My Dad owned a Mark 2 Jag that he upgraded to a Mark 10 Jag in the early seventies. It was a huge whale of a thing, I don’t know how he drove it. My father-in-law had a white XJS in the eighties which I’m pretty sure is now a pile of rust. Fictional detective Inspector Morse famously drives a cranky old Mark 2. Enzo Ferrari described the E-Type Jag as one of the prettiest cars ever made. All of this would have been impossible if it wasn’t for the efforts of a bored ex-serviceman living and working in the post-industrial northern mill town I call home.



How can we know how many Jags in the intervening decades have cruised down the M60 motorway under the magnificent Stockport viaduct?
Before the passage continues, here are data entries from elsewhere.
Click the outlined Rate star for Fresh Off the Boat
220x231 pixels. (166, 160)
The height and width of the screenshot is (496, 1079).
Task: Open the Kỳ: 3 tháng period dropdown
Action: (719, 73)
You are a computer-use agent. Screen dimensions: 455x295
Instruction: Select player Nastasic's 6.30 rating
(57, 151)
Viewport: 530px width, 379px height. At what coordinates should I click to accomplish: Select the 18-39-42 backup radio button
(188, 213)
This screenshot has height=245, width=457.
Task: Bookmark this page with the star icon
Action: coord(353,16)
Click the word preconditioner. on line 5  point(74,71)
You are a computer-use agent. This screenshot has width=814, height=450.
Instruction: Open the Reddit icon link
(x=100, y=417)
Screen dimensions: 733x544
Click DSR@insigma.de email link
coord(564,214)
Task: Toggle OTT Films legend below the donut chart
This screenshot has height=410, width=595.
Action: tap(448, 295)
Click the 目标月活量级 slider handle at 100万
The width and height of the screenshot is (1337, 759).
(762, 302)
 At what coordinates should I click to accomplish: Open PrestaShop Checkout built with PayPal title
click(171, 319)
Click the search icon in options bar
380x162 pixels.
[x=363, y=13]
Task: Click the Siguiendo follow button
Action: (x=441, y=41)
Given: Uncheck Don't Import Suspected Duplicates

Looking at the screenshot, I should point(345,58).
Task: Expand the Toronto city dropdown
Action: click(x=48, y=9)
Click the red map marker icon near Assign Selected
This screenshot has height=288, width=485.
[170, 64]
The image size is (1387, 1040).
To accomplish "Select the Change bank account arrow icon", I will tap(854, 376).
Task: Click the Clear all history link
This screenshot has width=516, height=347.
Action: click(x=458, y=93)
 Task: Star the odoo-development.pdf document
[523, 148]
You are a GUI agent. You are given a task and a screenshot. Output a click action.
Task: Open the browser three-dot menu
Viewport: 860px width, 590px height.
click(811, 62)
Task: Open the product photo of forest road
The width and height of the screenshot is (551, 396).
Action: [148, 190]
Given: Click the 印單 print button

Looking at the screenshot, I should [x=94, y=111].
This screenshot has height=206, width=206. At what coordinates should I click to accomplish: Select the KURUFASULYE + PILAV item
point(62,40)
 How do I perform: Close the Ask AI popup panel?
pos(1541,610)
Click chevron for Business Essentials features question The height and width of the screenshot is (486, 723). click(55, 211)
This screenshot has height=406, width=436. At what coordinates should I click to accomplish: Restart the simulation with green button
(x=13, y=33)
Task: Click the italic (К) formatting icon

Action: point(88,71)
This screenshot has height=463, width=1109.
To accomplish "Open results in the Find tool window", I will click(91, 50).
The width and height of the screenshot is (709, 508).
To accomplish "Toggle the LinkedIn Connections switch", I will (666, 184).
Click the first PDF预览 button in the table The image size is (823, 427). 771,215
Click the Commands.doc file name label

How many Big Cats have been parked in Woodsmoor the owners ignorant of the historical thread that extends from years earlier, snaking through the borough, from the old century into the new, coiling ever tighter until coalescing into the high-end motor they will fret over as they leave it at the kerbside.

History is a beguiling thing. It’s the collective story of how tragedy, ambition, accident, stupidity and serendipity collude to instigate the events that form the future. And in this process, alongside orthodox history, as we know it, if one cares to look, there are also parallel stories of small beginnings, unsung heroes and also-rans: the victims of bad luck or misplaced credit. Walmsley's story just happens to be closer to home than most and to me, here in Stockport, is definitely that bit more interesting.

As a coda to all this, apparently, there are moves to get a commemorative blue plaque mounted on the house in Woodsmoor where the Jaguar story began. It can't be too soon to my mind. And, just around the corner from the former site of William’s humble shed, some new houses have been built one of which is known as Walmsley Cottage. It’s not much to mark William Walmsley’s considerable and local contribution to our classic car world but perhaps, given his low-key nature, it’s just enough.